The chief executive officer of the Financial Planning Association told the Department of Labor today that 60 days is not enough time for advisors to comply with the department’s proposed fiduciary rule.

Patrick Mahoney, the Denver-based association’s CEO, made the comments during the second day of a two-day online hearing held by DOL officials.

The proposed rule would layer fiduciary standards on advisors—and, for the first time, insurance agents—offering retirement plan and IRA rollover advice to investors. Critics said this would create burdens for many advisors.

Many FPA members are dually registered as both broker/reps with the Financial Industry Regulatory Authority and as SEC-registered investment advisors, and they carry multiple licenses to meet their clients’ needs.
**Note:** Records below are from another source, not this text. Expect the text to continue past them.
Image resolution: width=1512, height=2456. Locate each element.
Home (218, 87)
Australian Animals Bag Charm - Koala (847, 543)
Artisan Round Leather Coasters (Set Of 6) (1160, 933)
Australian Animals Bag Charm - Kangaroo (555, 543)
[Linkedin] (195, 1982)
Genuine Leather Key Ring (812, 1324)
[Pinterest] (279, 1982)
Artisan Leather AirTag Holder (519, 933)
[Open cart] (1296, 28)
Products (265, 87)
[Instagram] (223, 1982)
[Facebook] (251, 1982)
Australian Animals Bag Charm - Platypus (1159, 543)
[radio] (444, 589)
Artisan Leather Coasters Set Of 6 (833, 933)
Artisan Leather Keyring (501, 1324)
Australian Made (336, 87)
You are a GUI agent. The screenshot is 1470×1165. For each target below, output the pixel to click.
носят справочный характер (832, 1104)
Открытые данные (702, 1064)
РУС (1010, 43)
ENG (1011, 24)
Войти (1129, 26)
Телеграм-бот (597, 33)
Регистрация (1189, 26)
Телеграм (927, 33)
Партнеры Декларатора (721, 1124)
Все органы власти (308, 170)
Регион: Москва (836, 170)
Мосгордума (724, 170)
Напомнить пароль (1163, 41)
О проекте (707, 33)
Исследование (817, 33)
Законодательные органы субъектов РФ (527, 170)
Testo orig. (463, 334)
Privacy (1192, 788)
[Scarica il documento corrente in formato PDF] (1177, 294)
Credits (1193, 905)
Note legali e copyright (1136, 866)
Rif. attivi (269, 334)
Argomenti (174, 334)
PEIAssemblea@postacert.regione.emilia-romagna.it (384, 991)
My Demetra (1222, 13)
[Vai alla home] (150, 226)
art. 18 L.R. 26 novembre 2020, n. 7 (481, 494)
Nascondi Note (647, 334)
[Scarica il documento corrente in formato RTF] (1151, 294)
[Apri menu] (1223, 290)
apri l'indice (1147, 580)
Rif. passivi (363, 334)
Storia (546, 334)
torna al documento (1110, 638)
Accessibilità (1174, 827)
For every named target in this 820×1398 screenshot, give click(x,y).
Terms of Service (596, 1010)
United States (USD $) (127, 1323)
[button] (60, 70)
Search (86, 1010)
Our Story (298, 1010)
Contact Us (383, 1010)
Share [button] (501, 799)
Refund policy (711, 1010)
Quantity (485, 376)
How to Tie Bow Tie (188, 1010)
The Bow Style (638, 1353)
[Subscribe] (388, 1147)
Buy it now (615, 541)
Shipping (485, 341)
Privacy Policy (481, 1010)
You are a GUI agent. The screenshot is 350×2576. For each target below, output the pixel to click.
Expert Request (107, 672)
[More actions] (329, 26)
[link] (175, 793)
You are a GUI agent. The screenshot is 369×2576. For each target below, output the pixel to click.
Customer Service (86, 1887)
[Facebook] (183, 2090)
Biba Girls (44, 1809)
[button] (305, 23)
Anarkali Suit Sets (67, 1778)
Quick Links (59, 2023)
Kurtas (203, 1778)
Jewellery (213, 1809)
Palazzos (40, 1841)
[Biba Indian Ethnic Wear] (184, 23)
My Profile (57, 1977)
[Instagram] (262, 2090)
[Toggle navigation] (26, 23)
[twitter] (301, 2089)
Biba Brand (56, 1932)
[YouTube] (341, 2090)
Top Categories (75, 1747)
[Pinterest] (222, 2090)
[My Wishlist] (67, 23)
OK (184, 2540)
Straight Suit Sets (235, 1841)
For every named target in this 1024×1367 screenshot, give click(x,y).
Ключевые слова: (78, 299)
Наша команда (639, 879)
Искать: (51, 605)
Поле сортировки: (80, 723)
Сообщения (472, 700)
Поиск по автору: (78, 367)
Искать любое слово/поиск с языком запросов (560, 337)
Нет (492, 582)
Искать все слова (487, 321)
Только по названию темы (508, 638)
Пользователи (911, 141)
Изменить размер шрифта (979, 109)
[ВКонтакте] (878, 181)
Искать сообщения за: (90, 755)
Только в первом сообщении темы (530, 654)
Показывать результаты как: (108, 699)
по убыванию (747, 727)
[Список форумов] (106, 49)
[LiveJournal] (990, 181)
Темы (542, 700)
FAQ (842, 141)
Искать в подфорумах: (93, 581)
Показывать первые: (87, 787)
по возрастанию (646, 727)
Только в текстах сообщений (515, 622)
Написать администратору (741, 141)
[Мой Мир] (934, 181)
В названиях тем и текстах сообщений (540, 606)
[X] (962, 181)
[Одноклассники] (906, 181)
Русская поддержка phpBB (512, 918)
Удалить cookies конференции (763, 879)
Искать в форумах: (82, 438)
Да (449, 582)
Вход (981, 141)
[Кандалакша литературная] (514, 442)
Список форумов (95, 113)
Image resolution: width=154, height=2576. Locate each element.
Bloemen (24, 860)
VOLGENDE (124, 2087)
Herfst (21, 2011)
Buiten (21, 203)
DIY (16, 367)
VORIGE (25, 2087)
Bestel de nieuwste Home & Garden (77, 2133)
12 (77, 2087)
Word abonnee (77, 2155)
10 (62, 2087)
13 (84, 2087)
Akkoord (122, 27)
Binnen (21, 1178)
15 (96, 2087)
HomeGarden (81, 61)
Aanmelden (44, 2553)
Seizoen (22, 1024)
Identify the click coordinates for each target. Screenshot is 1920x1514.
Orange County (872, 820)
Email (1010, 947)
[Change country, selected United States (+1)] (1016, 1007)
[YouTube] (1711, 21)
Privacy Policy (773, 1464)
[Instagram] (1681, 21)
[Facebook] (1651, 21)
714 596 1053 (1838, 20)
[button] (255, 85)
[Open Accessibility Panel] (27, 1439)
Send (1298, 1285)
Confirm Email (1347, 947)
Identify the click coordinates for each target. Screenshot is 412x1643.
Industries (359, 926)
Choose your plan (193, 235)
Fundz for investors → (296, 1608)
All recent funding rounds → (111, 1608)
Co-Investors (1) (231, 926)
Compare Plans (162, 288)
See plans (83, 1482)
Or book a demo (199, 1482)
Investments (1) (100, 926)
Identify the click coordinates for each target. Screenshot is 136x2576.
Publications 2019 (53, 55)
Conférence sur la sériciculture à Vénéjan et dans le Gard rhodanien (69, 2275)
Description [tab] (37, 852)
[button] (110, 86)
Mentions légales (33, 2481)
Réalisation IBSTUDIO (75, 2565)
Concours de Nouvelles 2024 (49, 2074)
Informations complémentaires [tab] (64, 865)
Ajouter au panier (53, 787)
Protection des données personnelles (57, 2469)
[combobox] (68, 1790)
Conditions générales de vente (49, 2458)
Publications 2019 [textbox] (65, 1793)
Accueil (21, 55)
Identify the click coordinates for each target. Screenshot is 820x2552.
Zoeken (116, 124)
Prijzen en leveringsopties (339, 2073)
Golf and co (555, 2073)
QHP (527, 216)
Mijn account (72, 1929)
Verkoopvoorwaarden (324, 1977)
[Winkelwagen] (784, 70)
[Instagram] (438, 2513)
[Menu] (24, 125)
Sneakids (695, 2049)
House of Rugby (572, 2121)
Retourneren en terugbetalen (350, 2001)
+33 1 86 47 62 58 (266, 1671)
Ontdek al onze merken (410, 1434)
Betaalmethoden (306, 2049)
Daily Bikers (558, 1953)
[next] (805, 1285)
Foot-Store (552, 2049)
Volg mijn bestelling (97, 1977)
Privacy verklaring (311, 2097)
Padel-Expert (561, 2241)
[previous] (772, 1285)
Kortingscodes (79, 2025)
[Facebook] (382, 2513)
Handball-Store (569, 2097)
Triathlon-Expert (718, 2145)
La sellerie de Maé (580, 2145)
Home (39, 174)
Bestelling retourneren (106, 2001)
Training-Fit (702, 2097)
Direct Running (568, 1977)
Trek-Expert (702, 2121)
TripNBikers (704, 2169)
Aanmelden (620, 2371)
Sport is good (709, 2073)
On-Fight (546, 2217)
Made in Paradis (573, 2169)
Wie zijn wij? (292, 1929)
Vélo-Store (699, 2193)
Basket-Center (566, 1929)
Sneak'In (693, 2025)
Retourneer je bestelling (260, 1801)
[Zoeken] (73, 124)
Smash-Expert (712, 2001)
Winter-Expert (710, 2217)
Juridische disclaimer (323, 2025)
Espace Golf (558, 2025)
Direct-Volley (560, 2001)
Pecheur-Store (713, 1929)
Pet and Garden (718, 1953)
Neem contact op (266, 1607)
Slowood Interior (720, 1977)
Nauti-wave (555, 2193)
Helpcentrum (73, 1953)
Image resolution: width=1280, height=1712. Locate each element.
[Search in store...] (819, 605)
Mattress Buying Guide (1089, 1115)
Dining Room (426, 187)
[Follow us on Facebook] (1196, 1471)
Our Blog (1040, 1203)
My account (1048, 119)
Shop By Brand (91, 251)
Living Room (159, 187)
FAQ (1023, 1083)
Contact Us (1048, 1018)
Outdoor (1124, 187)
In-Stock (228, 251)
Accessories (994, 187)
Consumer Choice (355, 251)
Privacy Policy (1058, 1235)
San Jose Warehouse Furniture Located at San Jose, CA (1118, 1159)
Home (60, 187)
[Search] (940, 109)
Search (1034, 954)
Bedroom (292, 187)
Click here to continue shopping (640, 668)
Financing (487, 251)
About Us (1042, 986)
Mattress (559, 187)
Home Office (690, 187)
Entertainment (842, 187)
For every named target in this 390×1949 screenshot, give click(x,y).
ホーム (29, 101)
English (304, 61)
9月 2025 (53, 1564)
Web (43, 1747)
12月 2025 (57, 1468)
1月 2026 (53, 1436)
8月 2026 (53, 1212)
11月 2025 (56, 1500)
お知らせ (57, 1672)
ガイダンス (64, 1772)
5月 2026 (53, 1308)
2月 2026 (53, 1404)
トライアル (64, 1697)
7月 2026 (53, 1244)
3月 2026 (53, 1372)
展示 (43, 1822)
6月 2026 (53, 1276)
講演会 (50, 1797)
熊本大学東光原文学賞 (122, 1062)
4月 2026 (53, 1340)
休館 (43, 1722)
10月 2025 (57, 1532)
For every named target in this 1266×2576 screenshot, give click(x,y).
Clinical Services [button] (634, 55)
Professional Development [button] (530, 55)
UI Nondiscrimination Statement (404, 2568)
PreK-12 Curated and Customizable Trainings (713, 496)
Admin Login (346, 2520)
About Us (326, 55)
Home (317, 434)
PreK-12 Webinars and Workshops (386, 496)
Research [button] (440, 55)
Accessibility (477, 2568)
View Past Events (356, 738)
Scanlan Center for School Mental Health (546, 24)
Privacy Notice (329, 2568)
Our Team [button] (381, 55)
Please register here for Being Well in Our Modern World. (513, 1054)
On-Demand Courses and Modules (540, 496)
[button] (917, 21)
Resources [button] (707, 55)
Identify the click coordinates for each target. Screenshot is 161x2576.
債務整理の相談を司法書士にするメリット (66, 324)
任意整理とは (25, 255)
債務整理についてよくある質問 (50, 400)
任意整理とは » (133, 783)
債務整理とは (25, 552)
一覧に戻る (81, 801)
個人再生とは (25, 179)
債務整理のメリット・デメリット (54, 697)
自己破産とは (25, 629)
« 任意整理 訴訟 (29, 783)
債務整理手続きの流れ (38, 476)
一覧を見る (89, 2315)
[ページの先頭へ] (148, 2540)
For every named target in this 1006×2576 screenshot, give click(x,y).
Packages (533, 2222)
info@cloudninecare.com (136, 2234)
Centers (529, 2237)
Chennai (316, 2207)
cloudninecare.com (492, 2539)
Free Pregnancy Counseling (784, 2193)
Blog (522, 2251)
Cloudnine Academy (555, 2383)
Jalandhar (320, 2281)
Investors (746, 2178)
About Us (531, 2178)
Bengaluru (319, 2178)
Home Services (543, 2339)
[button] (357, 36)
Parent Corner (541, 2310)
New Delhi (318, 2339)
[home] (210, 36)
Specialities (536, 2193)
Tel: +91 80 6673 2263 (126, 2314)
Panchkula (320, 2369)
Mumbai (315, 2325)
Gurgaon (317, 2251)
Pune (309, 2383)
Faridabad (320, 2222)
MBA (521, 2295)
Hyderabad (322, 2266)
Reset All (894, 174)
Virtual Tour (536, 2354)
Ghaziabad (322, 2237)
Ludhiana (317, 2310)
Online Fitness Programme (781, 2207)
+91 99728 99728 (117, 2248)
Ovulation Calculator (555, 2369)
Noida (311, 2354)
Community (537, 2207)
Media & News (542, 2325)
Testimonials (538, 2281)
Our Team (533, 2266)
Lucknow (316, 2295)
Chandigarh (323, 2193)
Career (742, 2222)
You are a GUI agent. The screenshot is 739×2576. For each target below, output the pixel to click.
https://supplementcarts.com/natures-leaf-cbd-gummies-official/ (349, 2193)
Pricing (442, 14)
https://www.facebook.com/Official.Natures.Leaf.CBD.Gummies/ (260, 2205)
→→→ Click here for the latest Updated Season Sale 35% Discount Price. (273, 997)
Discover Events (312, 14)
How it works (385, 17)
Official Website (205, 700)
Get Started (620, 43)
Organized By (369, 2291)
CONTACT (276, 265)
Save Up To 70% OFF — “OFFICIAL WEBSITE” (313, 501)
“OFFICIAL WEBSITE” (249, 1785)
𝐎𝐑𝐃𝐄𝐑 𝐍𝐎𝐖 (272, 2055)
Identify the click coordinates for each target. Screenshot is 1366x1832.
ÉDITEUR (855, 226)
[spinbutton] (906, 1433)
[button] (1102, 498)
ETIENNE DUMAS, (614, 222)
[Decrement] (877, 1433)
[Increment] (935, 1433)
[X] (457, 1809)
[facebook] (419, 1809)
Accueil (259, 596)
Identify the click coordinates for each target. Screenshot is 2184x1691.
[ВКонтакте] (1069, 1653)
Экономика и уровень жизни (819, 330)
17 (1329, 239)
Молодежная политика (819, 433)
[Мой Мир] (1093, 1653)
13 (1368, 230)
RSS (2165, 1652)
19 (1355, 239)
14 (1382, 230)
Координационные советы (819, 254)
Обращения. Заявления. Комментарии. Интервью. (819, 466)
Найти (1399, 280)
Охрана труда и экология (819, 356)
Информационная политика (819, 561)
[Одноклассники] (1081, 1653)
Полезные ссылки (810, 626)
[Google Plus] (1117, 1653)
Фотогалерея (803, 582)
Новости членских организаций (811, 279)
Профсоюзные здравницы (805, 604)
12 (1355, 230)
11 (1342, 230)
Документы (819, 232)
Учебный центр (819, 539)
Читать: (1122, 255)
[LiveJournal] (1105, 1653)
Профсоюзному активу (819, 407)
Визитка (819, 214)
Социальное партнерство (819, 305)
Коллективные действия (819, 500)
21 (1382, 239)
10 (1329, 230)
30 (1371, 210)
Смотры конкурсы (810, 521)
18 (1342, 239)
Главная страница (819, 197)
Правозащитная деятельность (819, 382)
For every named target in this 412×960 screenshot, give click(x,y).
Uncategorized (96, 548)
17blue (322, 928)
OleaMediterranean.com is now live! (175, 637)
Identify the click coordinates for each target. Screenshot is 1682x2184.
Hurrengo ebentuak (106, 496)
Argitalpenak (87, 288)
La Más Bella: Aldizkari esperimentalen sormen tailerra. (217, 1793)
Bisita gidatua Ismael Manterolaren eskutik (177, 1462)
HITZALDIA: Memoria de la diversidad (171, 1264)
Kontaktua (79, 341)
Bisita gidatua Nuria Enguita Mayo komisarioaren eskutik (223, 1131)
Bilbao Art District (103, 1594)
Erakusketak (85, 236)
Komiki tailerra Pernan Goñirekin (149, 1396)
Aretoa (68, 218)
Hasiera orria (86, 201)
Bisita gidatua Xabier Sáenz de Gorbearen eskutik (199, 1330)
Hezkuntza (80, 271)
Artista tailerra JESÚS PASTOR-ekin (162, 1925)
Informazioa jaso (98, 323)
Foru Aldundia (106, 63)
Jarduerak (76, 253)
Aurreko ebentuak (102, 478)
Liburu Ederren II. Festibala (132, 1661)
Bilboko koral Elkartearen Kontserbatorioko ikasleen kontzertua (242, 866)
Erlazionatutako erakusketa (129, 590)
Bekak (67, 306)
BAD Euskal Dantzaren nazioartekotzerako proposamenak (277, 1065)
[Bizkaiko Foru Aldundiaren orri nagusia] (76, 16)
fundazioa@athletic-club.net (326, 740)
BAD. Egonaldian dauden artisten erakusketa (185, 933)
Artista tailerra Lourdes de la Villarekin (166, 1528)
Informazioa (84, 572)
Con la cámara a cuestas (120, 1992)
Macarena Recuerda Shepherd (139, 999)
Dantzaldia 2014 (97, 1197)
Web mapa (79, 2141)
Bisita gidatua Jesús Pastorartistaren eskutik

As a result, they would “require significantly more time to review and fully understand any final rule proposal, which must be considered in light of all other existing regulatory obligations at play in our industry,” Mahoney said in the hearing.

(The text of the proposed “Retirement Security Rule” can be found here.)

The proposal also gives advisors only two months to implement changes, which Mahoney said “is simply not enough time for those who might, for example, need to review and rewrite policies and procedures or update their disclosure documents and client agreements—especially if they are small businesses or single-planner operators who lack in-house counsel and have significantly fewer resources to help them understand new requirements and come into compliance.”

He urged the DOL to consider an extension of the 60-day effective date and requested a commitment from the agency to implement any final proposal using a phase-in approach that stresses advisor education rather than “punitive” enforcement.

“For the regulated community to be successful in complying with any new requirements and changes to their regulatory obligations, there must first be clarity and mutual industry-wide understanding of the proposal—as well as sufficient time to implement any necessary changes,” Mahoney said.

He also asked the department to provide more details and clarity about how compliance with existing fiduciary standards and best interest obligations already in place under other agencies’ regulatory schemes will or will not ensure that advisors are acting within the bounds of the DOL’s fiduciary rule.

“While the department mentions many times its effort to harmonize the proposed rule with existing industry regulations, it remains unclear how these competing frameworks will interact in practice,” Mahoney said.

Before considering enforcement of any final rule, the agency should provide “clear implementation guidance and compliance tools, such as a succinct list of new documentation requirements, turnkey forms and templates, as well as FAQs ahead of, or along with, any final rule,” he said.

At a minimum, this guidance should identify where compliance with existing regulatory requirements will satisfy the department’s proposed requirements and where advisors will need to take steps beyond compliance with their existing regulatory obligations, Mahoney added.

That means the DOL should work closely with the SEC, the National Association of Insurance Commissioners and other relevant agencies “who are best-suited to provide effective, clear standards for consumer protection while avoiding excessive compliance burdens,” he said.

Mahoney said the FPA, like much of the brokerage and insurance industry, worries about how the compliance costs of the proposal may affect consumers’ access to advice. “What is missing from the proposal’s current time line is adequate time to determine if such concerns remain valid.”

Both the DOL and the industry “would benefit from re-examining the impact analyses that pre-dated the new best interest standards we now have in force as we sit here today,” Mahoney said.

He did, however, stress that he supports the proposed rule’s language to require that any professional who uses the “advisor” moniker with clients act as a fiduciary advisor.